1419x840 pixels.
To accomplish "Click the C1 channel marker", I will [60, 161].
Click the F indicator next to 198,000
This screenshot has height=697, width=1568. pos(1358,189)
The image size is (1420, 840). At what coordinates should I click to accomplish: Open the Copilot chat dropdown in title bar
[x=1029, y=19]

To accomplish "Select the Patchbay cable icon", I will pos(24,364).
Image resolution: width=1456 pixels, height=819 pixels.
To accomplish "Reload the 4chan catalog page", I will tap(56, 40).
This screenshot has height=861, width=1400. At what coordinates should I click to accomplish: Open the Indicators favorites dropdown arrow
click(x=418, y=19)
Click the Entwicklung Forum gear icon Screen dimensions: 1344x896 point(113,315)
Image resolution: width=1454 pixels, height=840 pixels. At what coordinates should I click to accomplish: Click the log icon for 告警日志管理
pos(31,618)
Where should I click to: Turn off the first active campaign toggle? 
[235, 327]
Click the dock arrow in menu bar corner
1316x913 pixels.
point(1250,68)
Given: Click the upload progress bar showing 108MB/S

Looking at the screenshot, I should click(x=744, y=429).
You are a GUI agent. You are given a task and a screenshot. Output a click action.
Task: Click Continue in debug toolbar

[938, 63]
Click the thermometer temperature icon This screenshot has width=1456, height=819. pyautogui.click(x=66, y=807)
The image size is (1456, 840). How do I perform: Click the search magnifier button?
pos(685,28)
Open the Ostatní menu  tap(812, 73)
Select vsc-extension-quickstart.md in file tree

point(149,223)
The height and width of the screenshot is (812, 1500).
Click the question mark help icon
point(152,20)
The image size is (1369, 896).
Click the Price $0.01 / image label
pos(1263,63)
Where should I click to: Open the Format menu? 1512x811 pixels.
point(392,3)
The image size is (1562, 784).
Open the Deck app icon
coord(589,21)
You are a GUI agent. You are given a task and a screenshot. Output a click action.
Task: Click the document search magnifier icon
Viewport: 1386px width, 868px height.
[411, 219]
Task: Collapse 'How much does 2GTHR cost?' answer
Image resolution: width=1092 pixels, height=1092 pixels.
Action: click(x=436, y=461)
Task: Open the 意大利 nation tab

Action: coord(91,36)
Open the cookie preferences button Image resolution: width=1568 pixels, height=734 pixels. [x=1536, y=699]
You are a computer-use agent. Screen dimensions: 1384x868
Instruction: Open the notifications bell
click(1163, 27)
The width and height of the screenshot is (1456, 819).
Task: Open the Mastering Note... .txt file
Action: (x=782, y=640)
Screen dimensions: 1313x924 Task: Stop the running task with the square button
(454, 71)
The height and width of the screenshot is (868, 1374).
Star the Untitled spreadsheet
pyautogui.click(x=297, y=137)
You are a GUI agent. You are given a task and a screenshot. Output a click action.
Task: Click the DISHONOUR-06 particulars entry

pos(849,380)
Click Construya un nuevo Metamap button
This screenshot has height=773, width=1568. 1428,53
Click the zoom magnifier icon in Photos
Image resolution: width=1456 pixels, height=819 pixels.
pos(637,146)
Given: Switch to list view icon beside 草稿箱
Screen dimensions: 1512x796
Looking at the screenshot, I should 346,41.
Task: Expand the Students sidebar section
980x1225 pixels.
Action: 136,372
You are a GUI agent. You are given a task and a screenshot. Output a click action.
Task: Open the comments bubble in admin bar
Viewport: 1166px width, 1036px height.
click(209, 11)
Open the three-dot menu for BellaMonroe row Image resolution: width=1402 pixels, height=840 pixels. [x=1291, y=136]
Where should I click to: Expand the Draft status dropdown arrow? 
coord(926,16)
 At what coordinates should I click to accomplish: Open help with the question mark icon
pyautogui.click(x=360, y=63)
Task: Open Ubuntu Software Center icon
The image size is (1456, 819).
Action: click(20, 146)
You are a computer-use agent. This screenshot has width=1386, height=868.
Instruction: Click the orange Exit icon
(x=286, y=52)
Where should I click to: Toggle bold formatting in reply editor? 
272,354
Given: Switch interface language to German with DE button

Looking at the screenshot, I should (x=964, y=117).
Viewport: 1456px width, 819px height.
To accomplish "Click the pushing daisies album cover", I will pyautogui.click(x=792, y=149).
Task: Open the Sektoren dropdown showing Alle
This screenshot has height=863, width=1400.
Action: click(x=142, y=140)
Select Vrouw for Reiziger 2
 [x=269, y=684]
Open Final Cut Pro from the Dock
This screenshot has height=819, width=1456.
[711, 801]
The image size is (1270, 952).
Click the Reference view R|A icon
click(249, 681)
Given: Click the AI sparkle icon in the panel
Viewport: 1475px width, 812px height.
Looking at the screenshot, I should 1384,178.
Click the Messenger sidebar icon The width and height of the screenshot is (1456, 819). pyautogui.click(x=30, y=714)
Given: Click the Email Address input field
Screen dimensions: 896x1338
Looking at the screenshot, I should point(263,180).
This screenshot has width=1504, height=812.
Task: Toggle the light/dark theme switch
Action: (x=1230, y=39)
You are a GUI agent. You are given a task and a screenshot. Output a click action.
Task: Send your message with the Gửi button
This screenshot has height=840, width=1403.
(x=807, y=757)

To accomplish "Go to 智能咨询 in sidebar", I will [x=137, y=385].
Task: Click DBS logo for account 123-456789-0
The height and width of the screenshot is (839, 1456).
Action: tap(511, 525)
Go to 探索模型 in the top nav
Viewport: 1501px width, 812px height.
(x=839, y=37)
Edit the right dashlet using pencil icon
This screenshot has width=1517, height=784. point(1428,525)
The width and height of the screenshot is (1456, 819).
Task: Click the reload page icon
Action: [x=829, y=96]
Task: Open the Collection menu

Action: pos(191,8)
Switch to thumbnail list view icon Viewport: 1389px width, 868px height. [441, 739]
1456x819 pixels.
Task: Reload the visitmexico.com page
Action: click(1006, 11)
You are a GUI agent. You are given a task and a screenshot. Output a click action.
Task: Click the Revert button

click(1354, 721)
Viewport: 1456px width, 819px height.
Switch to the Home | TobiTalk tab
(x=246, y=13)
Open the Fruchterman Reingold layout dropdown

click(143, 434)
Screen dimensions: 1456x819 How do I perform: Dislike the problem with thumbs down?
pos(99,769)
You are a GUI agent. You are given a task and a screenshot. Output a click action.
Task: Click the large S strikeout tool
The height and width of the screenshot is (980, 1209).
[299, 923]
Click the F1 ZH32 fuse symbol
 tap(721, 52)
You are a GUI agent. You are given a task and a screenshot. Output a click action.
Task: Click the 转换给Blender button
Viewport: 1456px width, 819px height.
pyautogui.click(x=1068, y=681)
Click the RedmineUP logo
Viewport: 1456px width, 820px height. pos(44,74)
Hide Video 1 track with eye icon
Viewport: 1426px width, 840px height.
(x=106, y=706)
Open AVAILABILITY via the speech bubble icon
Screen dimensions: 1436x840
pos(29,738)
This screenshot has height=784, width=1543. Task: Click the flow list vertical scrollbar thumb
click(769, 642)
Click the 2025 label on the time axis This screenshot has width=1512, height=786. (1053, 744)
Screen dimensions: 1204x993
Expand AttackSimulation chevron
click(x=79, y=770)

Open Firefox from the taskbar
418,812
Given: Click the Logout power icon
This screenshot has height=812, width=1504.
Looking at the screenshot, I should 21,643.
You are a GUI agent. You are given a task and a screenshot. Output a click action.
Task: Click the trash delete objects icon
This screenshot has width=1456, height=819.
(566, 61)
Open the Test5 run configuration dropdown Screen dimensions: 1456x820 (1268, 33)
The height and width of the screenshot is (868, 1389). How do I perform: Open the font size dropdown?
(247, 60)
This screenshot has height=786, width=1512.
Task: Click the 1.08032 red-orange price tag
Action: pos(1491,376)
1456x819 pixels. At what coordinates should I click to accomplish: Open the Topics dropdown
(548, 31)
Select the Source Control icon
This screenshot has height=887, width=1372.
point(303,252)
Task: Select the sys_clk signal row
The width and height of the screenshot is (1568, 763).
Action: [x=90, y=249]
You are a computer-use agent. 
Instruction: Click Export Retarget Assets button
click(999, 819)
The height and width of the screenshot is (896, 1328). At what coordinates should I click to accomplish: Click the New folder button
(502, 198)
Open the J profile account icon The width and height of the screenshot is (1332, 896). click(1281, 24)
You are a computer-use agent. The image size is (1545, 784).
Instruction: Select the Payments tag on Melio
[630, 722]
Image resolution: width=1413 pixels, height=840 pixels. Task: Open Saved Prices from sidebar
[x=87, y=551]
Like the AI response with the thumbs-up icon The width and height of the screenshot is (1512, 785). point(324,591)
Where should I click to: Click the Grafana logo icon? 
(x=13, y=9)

_ _ _ _

Wherever the line holding "Open the three-dot" falls in the entries above, copy exactly from it through the line holding "You are a computer-use agent. This", inclusive, and add nothing.

■ **Your response**
Open the three-dot menu for BellaMonroe row Image resolution: width=1402 pixels, height=840 pixels. [x=1291, y=136]
Where should I click to: Expand the Draft status dropdown arrow? 
coord(926,16)
 At what coordinates should I click to accomplish: Open help with the question mark icon
pyautogui.click(x=360, y=63)
Task: Open Ubuntu Software Center icon
The image size is (1456, 819).
Action: click(20, 146)
You are a computer-use agent. This screenshot has width=1386, height=868.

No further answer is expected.